%%
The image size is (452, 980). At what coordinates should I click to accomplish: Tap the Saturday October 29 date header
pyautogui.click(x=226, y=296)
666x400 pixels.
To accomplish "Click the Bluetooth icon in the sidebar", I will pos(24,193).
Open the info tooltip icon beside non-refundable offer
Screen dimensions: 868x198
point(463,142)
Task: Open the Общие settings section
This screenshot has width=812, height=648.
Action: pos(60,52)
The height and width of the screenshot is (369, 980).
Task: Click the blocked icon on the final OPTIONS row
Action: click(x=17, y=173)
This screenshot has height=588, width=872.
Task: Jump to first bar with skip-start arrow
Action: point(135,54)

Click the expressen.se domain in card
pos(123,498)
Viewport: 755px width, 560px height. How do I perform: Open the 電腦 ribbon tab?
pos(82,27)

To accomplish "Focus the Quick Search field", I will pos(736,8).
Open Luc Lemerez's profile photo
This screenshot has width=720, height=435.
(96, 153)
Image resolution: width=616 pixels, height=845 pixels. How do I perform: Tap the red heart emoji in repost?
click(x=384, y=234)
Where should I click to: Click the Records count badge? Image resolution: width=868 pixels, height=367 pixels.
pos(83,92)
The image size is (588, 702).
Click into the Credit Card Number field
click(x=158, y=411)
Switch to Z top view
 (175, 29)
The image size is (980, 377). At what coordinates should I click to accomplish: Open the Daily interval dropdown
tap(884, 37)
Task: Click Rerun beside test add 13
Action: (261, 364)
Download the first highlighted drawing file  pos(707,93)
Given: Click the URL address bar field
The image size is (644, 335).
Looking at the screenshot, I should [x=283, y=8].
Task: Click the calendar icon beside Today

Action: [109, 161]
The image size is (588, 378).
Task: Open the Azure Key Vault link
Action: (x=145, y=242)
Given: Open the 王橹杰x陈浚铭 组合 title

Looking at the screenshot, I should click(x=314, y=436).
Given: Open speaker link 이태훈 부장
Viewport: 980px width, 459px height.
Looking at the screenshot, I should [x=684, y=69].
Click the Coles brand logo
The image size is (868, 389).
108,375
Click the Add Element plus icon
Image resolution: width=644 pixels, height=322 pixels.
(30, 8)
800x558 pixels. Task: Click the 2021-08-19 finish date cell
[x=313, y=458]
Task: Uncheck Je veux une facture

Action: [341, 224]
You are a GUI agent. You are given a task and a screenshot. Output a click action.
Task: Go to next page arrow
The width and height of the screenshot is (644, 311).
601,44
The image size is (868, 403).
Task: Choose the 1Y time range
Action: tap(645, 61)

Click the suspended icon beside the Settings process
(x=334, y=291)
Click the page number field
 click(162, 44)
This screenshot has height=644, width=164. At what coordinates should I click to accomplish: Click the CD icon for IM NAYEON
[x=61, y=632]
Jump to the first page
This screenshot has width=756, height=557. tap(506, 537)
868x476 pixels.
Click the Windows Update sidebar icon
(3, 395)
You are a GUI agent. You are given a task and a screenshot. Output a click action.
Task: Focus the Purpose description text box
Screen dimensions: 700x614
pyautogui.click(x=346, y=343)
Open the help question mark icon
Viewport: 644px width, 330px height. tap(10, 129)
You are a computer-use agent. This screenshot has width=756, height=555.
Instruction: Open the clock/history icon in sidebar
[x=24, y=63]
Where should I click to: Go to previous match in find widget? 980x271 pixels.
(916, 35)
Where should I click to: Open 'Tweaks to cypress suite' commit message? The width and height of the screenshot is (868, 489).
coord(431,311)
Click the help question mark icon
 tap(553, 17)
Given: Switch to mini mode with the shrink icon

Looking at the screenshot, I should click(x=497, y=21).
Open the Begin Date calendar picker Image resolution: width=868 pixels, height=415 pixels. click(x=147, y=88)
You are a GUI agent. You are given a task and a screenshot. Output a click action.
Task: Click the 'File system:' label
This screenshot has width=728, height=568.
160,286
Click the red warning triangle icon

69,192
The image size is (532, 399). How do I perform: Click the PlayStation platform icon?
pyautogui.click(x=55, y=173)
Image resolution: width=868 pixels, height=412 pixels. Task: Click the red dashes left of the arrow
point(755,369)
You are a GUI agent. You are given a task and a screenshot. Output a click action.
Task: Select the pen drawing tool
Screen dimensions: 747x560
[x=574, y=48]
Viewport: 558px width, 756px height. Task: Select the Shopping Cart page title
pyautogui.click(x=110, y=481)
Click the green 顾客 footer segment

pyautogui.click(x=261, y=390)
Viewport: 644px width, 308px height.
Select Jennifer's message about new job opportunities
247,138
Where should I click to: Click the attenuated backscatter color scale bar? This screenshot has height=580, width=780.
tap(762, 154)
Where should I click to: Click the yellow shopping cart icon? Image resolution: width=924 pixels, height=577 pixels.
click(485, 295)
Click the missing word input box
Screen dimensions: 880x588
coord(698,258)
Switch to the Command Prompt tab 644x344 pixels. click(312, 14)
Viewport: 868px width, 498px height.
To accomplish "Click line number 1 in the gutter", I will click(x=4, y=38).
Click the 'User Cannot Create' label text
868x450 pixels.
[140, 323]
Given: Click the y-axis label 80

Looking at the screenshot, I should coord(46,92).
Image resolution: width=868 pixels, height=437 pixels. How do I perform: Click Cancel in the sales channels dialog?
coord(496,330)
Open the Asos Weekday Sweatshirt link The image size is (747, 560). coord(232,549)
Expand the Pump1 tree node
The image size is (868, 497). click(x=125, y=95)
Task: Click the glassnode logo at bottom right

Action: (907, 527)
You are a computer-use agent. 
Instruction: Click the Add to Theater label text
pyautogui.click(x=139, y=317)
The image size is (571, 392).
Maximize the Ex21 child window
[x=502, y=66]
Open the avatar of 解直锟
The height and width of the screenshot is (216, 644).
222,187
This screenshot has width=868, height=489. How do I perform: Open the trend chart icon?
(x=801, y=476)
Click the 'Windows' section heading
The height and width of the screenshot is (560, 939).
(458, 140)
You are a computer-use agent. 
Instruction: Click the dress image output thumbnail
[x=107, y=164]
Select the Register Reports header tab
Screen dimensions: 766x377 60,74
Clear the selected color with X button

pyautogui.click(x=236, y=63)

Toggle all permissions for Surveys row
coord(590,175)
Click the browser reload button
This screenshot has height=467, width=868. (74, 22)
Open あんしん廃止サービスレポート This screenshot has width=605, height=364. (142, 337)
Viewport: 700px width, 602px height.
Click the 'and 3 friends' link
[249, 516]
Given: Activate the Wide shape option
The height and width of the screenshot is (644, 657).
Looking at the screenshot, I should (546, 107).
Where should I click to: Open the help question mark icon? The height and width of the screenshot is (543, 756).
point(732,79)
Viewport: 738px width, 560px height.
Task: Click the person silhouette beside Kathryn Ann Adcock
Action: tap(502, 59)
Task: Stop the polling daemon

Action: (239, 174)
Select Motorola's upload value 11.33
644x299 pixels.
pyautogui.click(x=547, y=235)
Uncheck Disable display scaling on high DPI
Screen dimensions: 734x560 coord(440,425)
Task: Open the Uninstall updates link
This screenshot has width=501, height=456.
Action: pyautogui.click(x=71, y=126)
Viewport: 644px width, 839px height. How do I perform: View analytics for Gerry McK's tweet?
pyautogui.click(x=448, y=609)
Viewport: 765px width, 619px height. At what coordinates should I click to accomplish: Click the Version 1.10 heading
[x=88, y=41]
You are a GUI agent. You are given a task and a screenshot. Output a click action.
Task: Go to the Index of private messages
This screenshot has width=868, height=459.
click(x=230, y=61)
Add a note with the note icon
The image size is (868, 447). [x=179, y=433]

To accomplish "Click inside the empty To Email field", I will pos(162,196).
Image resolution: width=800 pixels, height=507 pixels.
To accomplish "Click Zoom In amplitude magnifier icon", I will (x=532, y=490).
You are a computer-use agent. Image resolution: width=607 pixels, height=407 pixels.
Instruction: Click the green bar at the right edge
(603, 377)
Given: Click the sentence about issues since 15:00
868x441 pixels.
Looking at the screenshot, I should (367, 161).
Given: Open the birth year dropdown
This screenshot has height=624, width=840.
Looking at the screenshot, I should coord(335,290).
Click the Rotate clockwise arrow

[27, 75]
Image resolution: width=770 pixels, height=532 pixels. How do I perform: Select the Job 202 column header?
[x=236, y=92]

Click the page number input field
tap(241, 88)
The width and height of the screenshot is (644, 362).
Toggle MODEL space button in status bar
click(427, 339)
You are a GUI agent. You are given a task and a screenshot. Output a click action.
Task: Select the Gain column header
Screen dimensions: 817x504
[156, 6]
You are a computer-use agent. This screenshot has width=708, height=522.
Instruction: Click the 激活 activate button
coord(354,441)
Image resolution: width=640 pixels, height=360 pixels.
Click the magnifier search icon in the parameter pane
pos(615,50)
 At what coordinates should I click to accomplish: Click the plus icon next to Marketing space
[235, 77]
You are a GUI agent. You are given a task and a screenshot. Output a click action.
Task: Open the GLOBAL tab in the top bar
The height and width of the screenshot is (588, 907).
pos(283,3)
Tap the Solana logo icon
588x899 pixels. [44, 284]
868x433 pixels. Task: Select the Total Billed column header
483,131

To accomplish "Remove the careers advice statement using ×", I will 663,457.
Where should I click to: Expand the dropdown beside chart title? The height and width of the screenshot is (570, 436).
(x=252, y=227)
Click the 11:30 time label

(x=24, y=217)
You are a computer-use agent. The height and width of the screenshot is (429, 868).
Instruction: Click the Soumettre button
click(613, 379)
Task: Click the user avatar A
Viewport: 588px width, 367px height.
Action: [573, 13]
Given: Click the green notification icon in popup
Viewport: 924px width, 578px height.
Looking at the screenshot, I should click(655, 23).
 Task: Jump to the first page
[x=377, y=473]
%%
• _What is being asked_: Reproduce every line in the records above that contains the word "computer".

• _Answer to the exercise_:
You are a computer-use agent. This screenshot has width=756, height=555.
You are a computer-use agent. 
You are a computer-use agent. 
You are a computer-use agent. Image resolution: width=607 pixels, height=407 pixels.
You are a computer-use agent. This screenshot has width=708, height=522.
You are a computer-use agent. The height and width of the screenshot is (429, 868).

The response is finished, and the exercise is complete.